Un grave hecho ocurrió en la madrugada del 31 de diciembre en Paraná, cuando una joven de 25 años fue hallada desnuda y casi inconciente en las afueras de un departamento céntrico de la ciudad. Horas antes había concurrido a una tradicional fiesta de fin de año en un bar, junto a amigas y su madre. A pesar de las versiones contradictorias que circularon en un principio, la sospecha es que fue drogada y abusada por un hombre que se hallaba con ellos esa noche, quien precisamente es policía.

Canal 9 Litoral dialogó en exclusiva con la madre de la víctima, que dio detalles del gravísimo hecho que actualmente investiga la Justicia.

“Estábamos un grupo de amigas junto a mi hija y esta persona, conocida, con otro masculino que no conocíamos. Ella se fue con él, a la hora y media que yo me retiré. Después a las 5.30 me llamaron para darme la información de que la encontraron a mi hija desnuda, afuera del departamento de esta persona, en estado de inconciencia prácticamente“, resumió la mujer.

En su testimonio niega de plano que la inconciencia puede deberse al alcohol: “Tomamos algo, pero no para el extremo de no tener conciencia”, dijo.

Madre e hija compartieron la fiesta gran parte de la noche, y cuando se retiró la mujer se dirigió a quien sería el agresor para advertirle: “Le pedí que se portara bien, en tono de chiste. Le hice seña de ojo. Normal, en tono de chiste. Él dijo que me quede tranquila”, recordó.

“Nosotros lo conocíamos, él no tenía una relación de amistad con mi hija, pero sí de diálogo, saludo. Conmigo también”, sostuvo la mujer, quien agregó: “Nunca pensé nada raro de él”.

Una de las sospechas más importantes es que el agresor utilizó alguna sustancia para poder abusar a la joven: “Es lo que creemos, calculo que eso va a salir después en los exámenes toxicológicos que realizaron”.

“Las chicas vieron que cuando se despidieron, ellos empezaron a caminar para el departamento de él, que queda a una cuadra del bar. Mi hija no lo recuerda. Ella tiene algunos vagos recuerdos, pero sí tuvo un nivel de inconciencia que no es por el alcohol, de esto estoy completamente segura”, reiteró.

La víctima logró salir de ese departamento como pudo y pidió ayuda. Dos chicas que la vieron le dieron ropa, la cubrieron y la ayudaron. Recordó el número de teléfono de su madre y quienes la socorrieron la llamaron: “Me dijeron tu hija está muy mal, e inmediatamente me subí al auto”, recordó la mujer. De inmediato se dirigió a ese departamento ubicado en las calles Perón y Boulevard Racedo.

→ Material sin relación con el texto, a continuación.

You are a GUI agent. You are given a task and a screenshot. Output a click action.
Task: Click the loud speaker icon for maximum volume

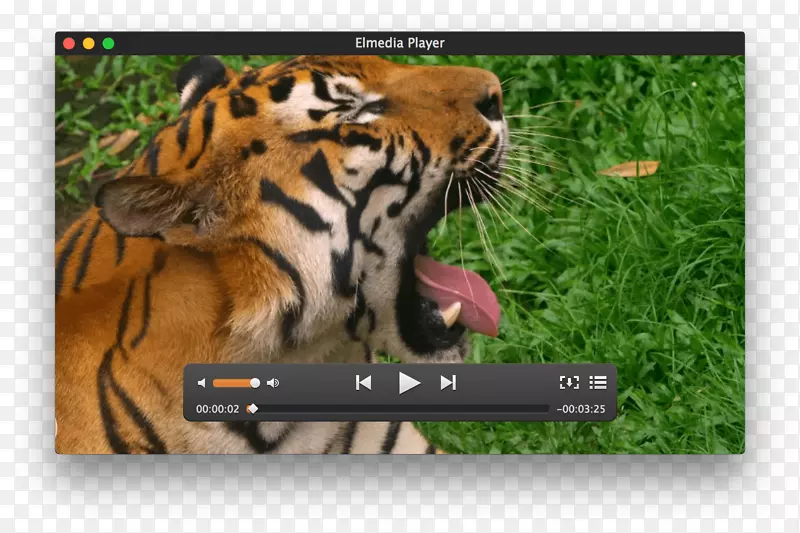point(273,383)
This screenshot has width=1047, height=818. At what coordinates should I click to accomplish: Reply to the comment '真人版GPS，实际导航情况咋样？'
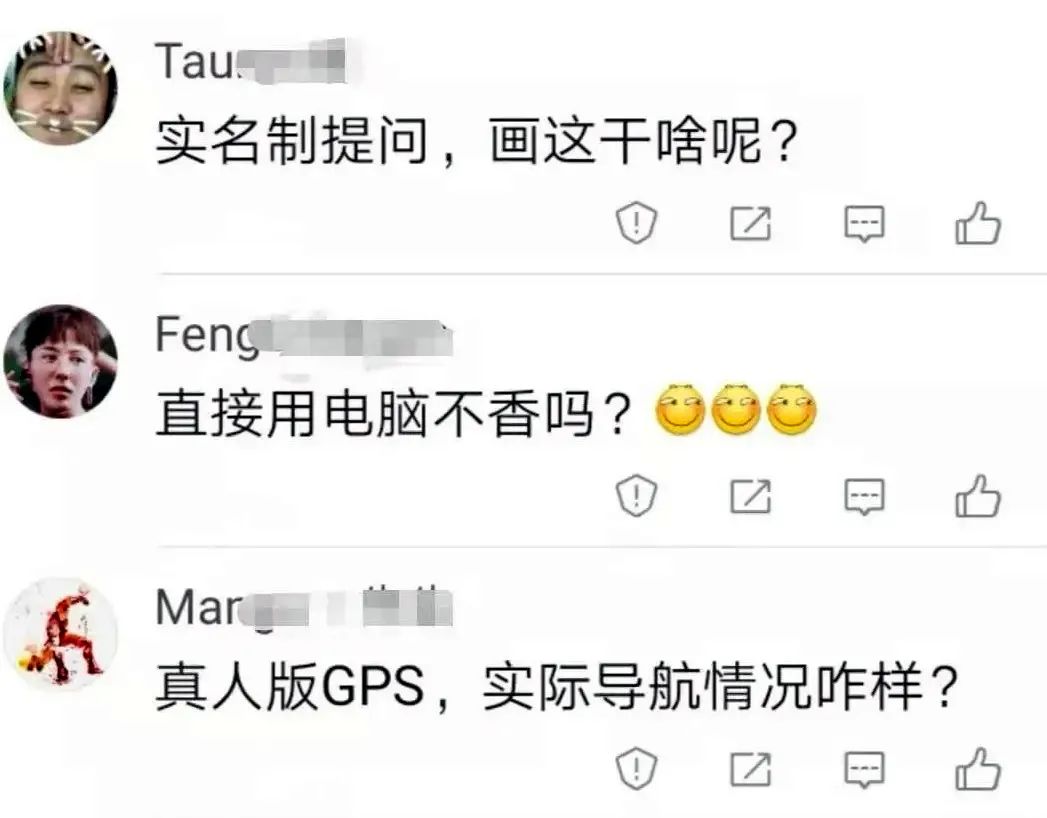(864, 769)
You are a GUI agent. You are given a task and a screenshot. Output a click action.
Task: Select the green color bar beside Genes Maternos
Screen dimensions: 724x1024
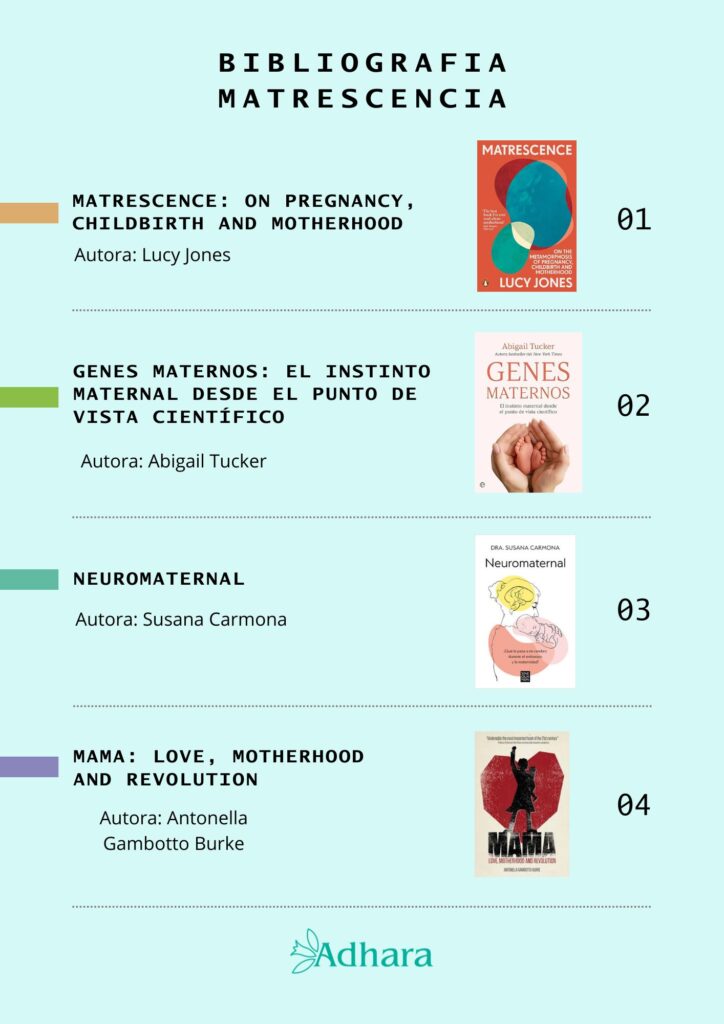(29, 396)
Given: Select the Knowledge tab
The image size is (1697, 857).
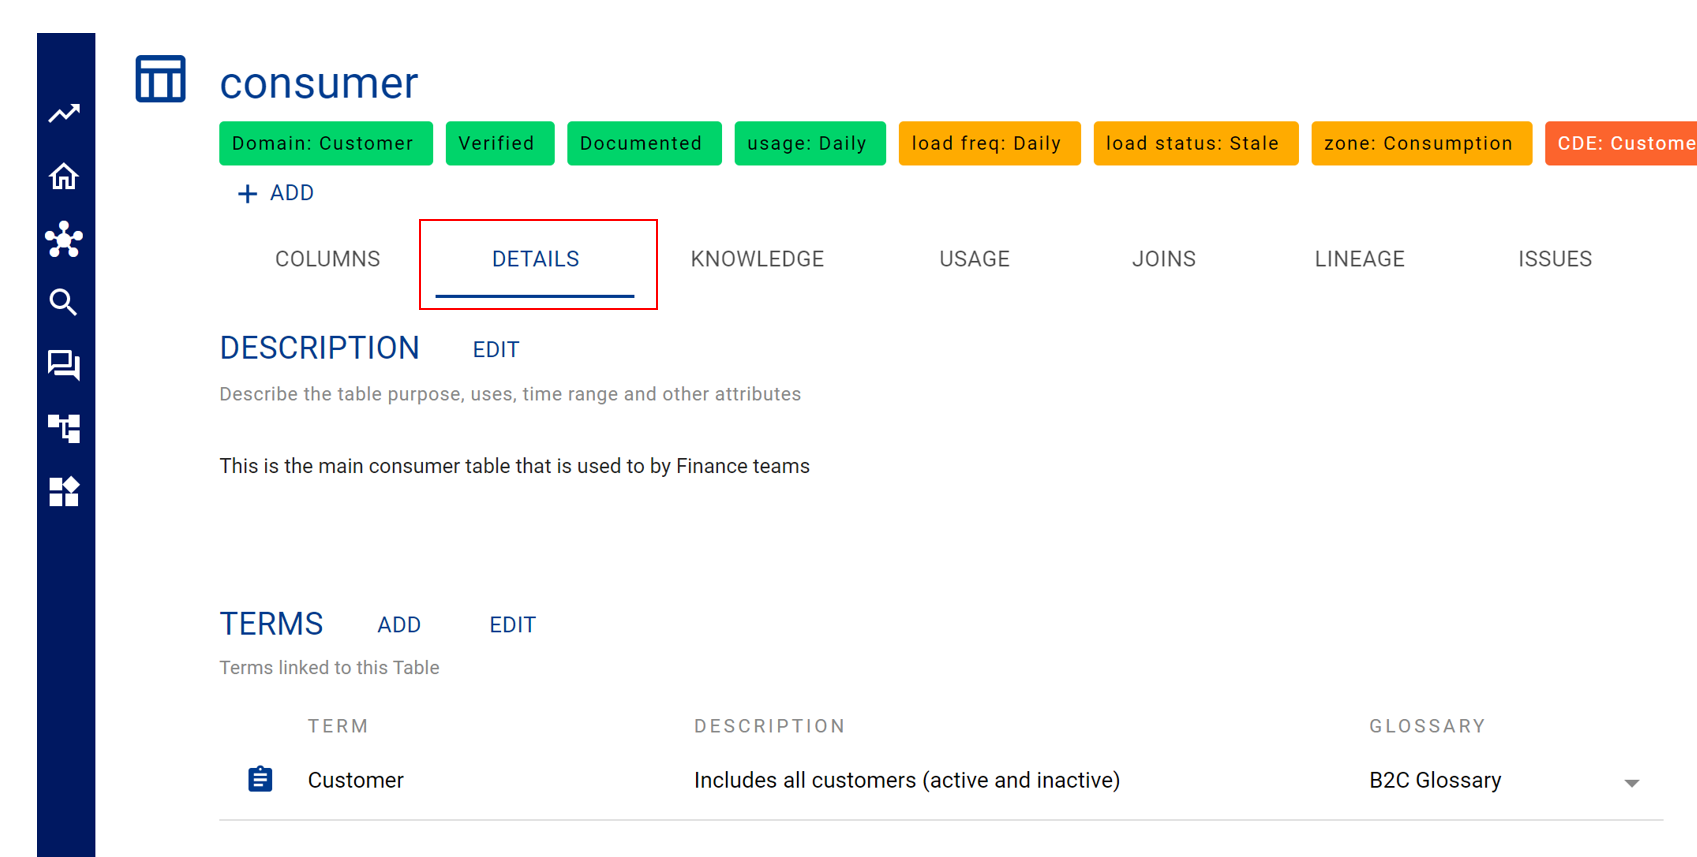Looking at the screenshot, I should 757,259.
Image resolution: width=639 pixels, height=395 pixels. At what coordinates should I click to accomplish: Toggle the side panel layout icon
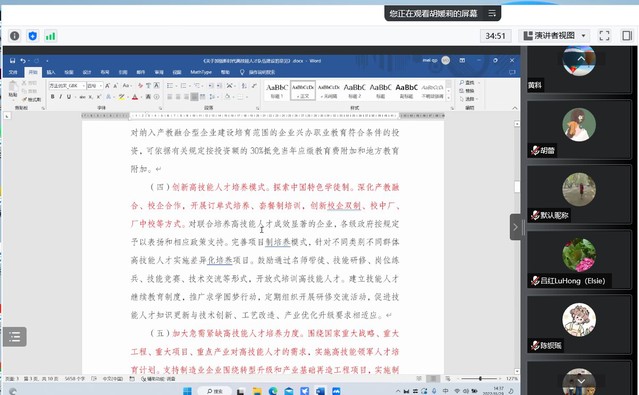click(627, 36)
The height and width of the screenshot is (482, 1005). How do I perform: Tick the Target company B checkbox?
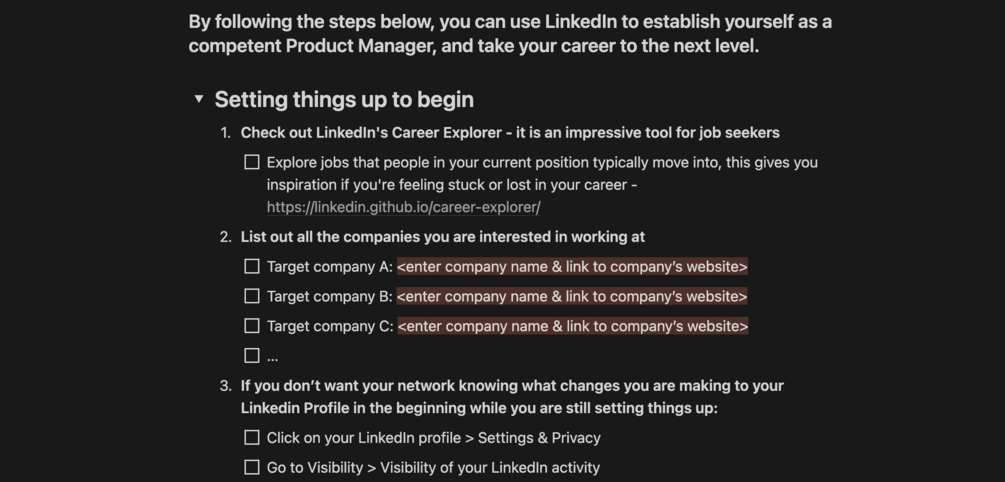252,296
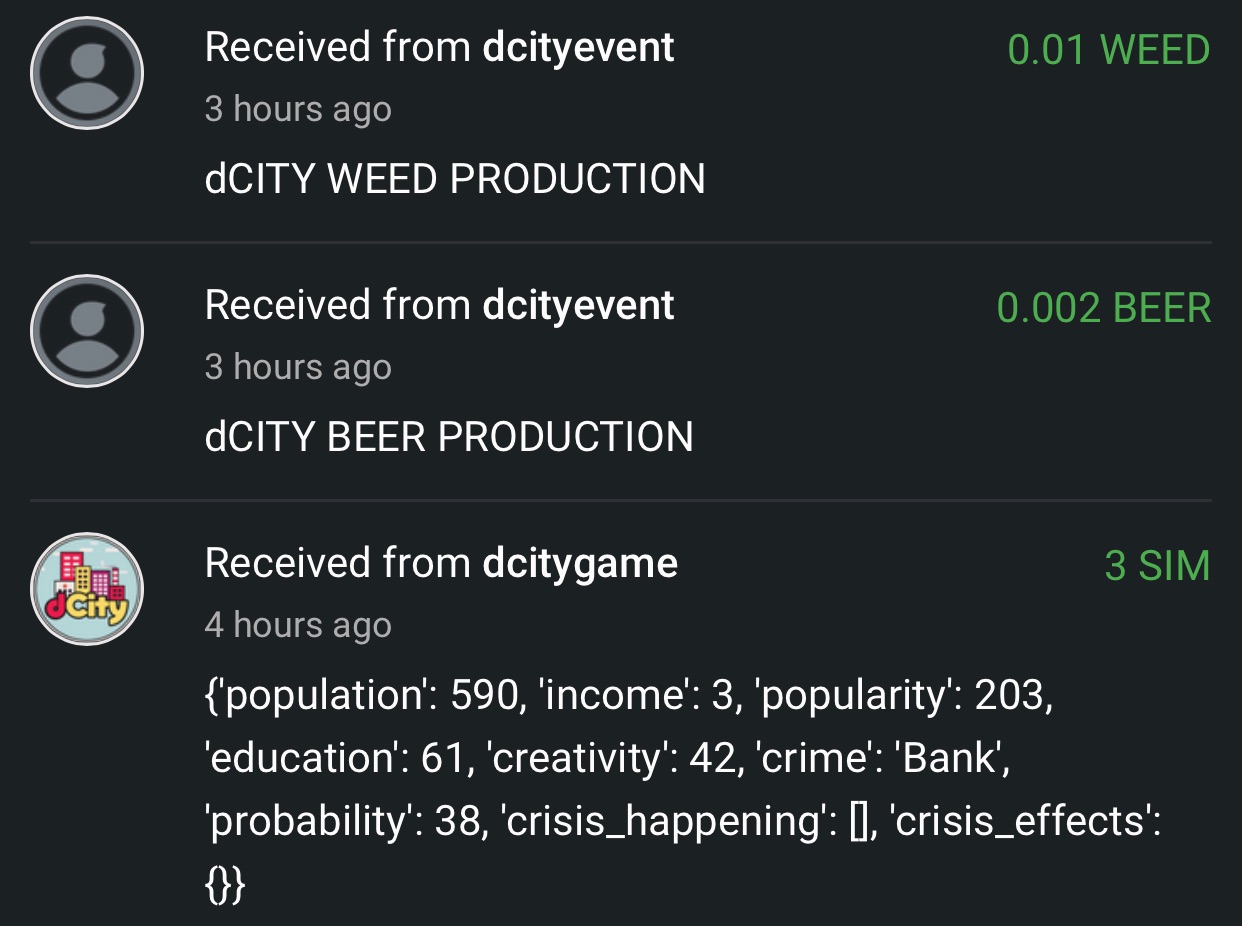
Task: Click the "Received from" label in BEER row
Action: pos(338,306)
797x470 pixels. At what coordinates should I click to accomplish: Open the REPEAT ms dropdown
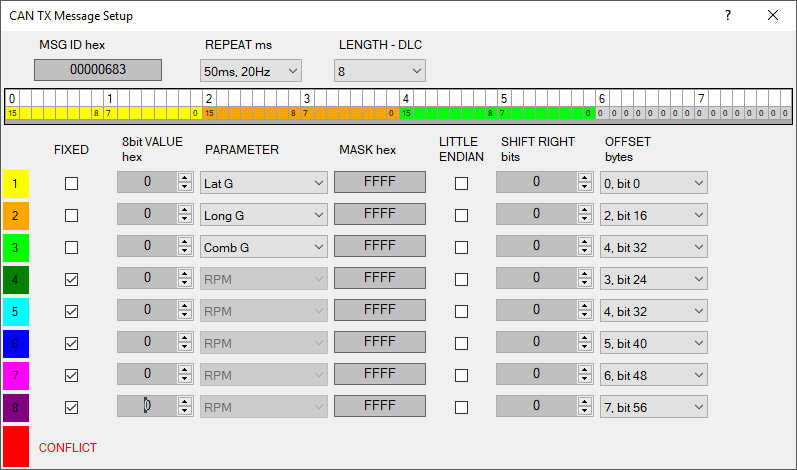click(251, 71)
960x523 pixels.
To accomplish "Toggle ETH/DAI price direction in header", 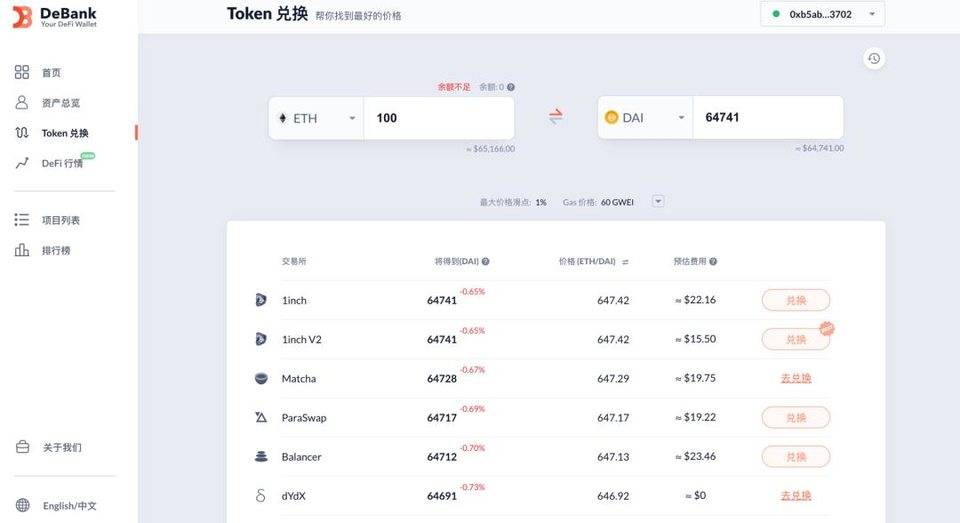I will coord(625,262).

Tras ayudarla y cerciorarse de su estado, la madre de la víctima dejó a la joven en compañía de las otras chicas y fue al departamento del agresor. Él estaba con otro hombre y ya había llegado la Policía. “Le dije muchísimas cosas”, rememoró. Allí recuperó las zapatillas de la joven, pero el resto de la ropa quedó en el inmueble y fue utilizada en la causa.

Actualmente la víctima tiene acompañamiento psicológico y el agresor sigue trabajando, con una única restricción, que es la quita del arma fuera del horario de trabajo. Temen que pueda volver a acercarse a ella.

La causa fue tomada por el fiscal Franco Bongiovanni y actualmente se encuentra en manos de la fiscal Agustina Pietranera. “Le pido a los fiscales que no pase desapercibido, esto pasa más de lo que uno cree. El tema es que no hay denuncias, las chicas por vergüenza o miedo no lo hacen”, remarcó.